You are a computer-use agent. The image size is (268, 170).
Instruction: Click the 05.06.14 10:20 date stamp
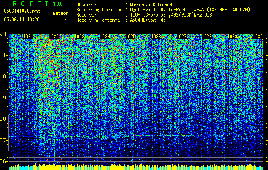[21, 20]
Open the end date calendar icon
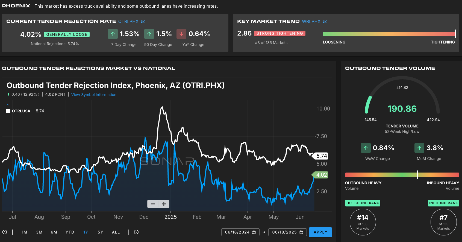The height and width of the screenshot is (242, 462). 301,232
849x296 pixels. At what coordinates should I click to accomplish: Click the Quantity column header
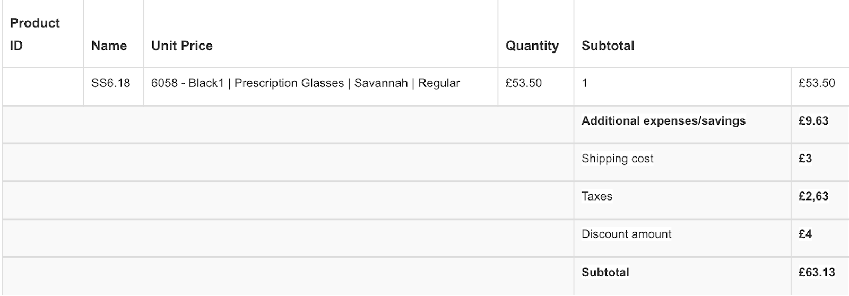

= Task brief =
Transcribe every record above exactly, leaving out the pictures.

= Written response =
You are a computer-use agent. The image size is (268, 170).
Instruction: Click the 05.06.14 10:20 date stamp
[21, 20]
Open the end date calendar icon
The height and width of the screenshot is (242, 462). 301,232
849x296 pixels. At what coordinates should I click to accomplish: Click the Quantity column header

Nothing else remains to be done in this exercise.